Je souhaite dédier cette lettre à ces Auteurs Inconnus, venus de notre lointain passé, et dont la trace et la mémoire s’est depuis longtemps réduite en poussière. Ces hommes et ces femmes - car je ne peux imaginer qu’il n'y ait pas eu un partage entre les sexes – sont nos ancêtres, vieux de plusieurs milliers d’années, nous leur devons tant. Il est possible même que nous leur devions tout.

Sur les sentiers des forêts primitives, à l’abri de roches et de grottes millénaires, portés par les pas de ceux qui les avaient précédés et de ceux qui leur succèderaient, certains parmi eux devenaient, j’en suis sûr, des conteurs. Ils racontaient… le fil des saisons, les mouvements des étoiles, le feu des orages, les arbres et les oiseaux, les esprits et les bêtes sauvages, la puissance de la nature, la violence des tempêtes, la guérison miraculeuse, la vie, la mort, l’amour… Ils parlaient de ce qu’il s’était passé, de ce qu’ils avaient vu ou entendu, auquel, très certainement, ils ajoutaient une pincée d’extraordinaire, de croyance, de magie car, sinon, comment expliquer l’inexplicable ? En cela, les auteurs modernes n’ont guère changé…

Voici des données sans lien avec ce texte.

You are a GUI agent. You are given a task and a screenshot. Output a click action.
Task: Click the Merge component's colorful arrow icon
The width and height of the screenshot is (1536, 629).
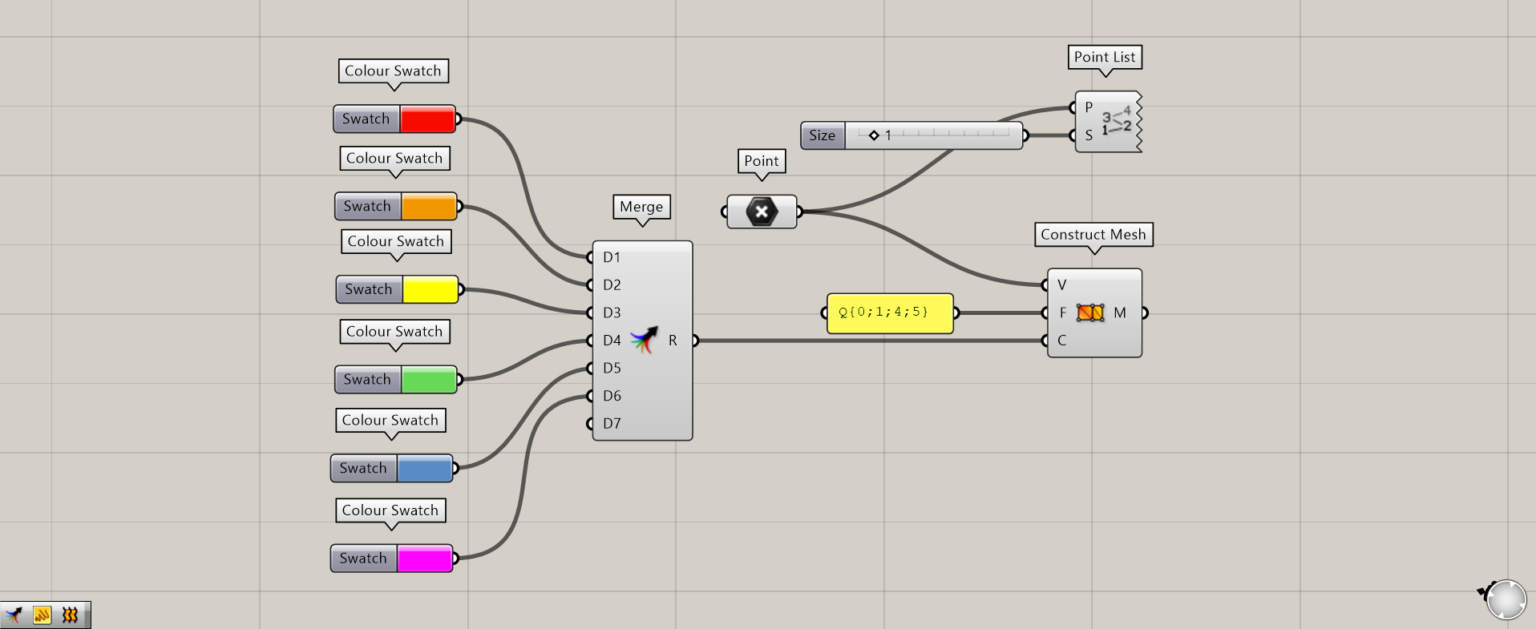point(644,340)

Pendant des milliers d’années, ils ont transmis leurs récits et, de génération en génération, il s’est toujours trouvé un membre du groupe pour se lever, un soir de veillée ou un matin de tempête, pour raconter l’histoire entendue des centaines de fois mais chaque fois, pourtant, remodelée par son nouvel auteur. Les fonctions de ces récits étaient les mêmes qu’aujourd’hui : s’évader, transporter, apaiser, enseigner, persuader. Je ne peux qu’imaginer le talent de ces conteurs qui avaient le devoir de faire vivre des personnages, des légendes, des émotions et ceci, à la seule force de leur voix. Peut-être ponctuaient-ils leurs récits à l’aide de tambours ou de flutes ; peut-être, quelques dessins précis sur la paroi d’une grotte aidaient à visualiser certains passages épiques. Peut-être.

J’aime à croire que vous n’avez jamais disparu de nos vies, que vos récits ont traversé les siècles, les millénaires, les pays, les continents pour arriver jusqu’à nous. Que les plus anciens de nos récits, dont nous pouvons trouver une trace physique depuis environs cinq mille ans, ne sont que les fruits de vos premiers balbutiements ; que les traditions orales qui parcourent le monde en sont encore un écho lointain mais réel. Que, derrière ces histoires parfois violentes, souvent mystérieuses, empreintes de magie ou de croyances religieuses, se cachent des graines de vérités, mille et mille fois remodelées par les soins de vos successeurs.

J’aime à croire que Moïse ou Gilgamesh furent juste des hommes qui voulaient guider d’autres hommes vers un avenir meilleur à l’instar de Mandela ou de Ghandi. Que le voyage d’Ulysse et les exploits d’Hercule avaient été des exploits d’hommes face aux éléments, avant que de devenir les jouets de divinités capricieuses. Qu’avant d’être les amants de Vérone, Roméo et Juliette s’étaient aimés en secret, à l’abri de grottes souterraines. Qu’il était une fois, les contes d’Andersen, Grimm ou Perrault avaient été des histoires réelles et malheureuses vécues par des gens comme vous et moi. Que le combat épique entre Harry Potter et Lord Voldemort n’est pas si différent de celui de la Guerre de Troie…

J’aime à croire qu’un jour, dans quelques milliers d’années, de la même façon, il ne restera que quelques infimes traces de nos vies, au travers de récits et de légendes qui seules, auront traversé le temps….

Tout a déjà été écrit, j’en suis convaincue. Que l’histoire soit contée, manuscrite, informatisée, modelée par chaque époque et chaque civilisation, le fond reste le même. Et ce fond, cette trace de vérité, nous ne pouvons que nous en approcher, le deviner, en toucher fugacement le reflet qu’il laisse dans notre esprit : voilà la magie de la lecture.

Chers Auteurs Anonymes, c’est de ce cadeau que je vous remercie aujourd’hui. Celui d’avoir insufflé et de garder vivante, en chacun de nous, la flamme de l’imaginaire et le goût des histoires. Vous n’en avez certainement jamais eu conscience, mais cet héritage que vous nous avez transmis est aussi précieux que celui du feu ou de la fabrication d’outils.

Merci à chacun de vous. Infiniment et éternellement.